OBJECTIVE: Trimetazidine (TMZ) is a well-known anti-ischemic agent; however, its efficacy and mechanism of cardioprotection on coronary microembolization (CME) are largely unknown. The present study was undertaken to determine whether TMZ pretreatment could attenuate myocardial apoptosis and improve cardiac function in a swine model of CME. METHODS: Fifteen swine were randomly and equally divided into a sham-operated (control) group, CME group and CME plus TMZ (TMZ) group. CME was induced by injecting inert plastic microspheres (42 µm in diameter) into the left anterior descending artery.
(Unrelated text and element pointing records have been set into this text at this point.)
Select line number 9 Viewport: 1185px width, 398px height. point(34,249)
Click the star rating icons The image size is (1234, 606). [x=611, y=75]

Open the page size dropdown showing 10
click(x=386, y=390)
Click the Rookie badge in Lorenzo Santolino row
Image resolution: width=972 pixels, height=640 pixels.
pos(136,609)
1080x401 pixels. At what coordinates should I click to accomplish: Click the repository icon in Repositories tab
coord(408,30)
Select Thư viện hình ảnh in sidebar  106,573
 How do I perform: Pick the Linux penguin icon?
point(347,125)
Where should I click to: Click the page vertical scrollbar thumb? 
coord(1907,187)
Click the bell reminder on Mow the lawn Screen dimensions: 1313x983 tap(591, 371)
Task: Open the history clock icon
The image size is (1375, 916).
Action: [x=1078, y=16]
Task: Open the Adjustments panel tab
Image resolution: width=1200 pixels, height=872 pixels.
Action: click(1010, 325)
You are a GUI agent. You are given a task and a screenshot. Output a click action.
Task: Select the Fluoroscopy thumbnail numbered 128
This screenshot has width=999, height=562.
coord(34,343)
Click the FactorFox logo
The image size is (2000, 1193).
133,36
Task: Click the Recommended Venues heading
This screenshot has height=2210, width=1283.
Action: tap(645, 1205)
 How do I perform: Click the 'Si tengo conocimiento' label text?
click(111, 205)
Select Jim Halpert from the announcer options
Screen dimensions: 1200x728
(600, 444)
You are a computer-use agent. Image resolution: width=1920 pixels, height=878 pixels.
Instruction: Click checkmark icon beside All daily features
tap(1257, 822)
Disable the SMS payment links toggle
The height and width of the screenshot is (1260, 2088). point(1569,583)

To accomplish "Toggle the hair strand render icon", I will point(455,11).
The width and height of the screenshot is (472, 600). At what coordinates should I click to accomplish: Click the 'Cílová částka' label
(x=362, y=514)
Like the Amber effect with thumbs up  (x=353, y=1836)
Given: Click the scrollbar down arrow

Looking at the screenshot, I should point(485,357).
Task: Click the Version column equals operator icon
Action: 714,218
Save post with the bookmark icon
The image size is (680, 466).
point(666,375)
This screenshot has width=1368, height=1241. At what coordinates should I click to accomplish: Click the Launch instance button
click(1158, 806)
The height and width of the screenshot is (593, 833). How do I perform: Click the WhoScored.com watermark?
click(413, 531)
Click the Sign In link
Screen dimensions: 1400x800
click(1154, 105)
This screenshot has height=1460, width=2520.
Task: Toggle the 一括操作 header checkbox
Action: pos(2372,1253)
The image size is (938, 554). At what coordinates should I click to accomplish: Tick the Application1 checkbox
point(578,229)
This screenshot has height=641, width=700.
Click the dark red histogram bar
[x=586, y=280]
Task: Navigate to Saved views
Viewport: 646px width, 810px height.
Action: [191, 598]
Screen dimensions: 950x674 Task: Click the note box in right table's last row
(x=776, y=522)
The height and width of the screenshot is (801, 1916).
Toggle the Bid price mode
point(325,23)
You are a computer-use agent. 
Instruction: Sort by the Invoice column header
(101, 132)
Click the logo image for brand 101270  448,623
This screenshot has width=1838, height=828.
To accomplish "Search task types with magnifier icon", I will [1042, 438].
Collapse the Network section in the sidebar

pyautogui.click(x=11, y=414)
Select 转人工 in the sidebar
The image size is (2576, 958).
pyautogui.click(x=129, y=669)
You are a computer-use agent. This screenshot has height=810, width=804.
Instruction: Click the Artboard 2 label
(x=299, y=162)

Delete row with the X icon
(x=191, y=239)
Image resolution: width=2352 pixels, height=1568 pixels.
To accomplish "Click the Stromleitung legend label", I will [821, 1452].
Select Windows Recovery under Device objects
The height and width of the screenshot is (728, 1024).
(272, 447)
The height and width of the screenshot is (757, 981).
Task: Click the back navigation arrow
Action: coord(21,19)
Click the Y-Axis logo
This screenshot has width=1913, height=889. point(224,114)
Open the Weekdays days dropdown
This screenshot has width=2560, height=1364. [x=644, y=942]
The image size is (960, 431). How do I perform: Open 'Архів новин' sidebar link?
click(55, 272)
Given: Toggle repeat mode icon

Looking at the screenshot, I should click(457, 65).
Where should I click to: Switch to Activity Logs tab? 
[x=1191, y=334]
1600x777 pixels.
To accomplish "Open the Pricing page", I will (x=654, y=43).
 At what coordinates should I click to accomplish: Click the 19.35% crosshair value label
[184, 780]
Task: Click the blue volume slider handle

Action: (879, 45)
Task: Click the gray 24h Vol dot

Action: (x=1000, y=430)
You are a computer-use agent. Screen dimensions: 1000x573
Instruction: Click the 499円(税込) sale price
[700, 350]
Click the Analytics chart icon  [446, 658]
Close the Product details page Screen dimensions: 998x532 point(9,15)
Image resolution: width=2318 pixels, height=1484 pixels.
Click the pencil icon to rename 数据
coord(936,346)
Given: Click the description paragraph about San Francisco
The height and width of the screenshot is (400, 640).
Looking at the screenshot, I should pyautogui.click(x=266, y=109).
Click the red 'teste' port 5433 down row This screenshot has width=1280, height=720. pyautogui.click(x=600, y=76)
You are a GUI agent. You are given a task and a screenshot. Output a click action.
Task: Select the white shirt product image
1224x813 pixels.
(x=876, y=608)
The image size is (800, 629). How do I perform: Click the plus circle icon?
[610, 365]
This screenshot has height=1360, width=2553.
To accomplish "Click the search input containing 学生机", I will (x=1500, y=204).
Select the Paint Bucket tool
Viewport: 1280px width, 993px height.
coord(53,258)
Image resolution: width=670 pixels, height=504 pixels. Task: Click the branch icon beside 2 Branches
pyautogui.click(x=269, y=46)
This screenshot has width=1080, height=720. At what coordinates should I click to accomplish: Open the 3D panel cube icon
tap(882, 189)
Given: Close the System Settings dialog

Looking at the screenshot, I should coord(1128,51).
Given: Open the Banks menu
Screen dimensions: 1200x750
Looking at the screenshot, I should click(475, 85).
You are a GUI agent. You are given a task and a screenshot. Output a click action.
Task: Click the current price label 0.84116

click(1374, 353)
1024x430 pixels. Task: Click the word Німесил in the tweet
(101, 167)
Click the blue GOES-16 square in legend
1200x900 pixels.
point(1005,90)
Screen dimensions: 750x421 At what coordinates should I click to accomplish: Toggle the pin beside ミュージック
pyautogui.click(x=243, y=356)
For the control group, the same dose of normal saline was substituted for the microspheres, and the TMZ group was pretreated with TMZ 30 min before microsphere injection. Cardiac function was assessed by echocardiography, myocardial apoptosis was detected by TUNEL staining, and the expression levels of cleaved caspase-9/3 were measured by Western blot 12 h after operation. RESULTS: Compared to the control group, cardiac function in the CME group was significantly decreased (p < 0.05); however, TMZ pretreatment showed significantly improved cardiac function as compared to the CME group (p < 0.05). The myocardial apoptotic rate and the expression levels of cleaved caspase-9/3 increased remarkably in CME group as compared with the control group (p < 0.001). Again, TMZ pretreatment significantly reduced the apoptotic rate and also the expression levels of cleaved caspase-9/3 (p < 0.001). CONCLUSION: The present study demonstrated that TMZ pretreatment could significantly inhibit CME-induced myocardial apoptosis and improve cardiac function, and that the cardioprotective effect appeared to be mediated by the blockade of the mitochondrial apoptotic pathway. These results emphasize the importance of TMZ pretreatment in the therapy of CME-induced myocardial injury.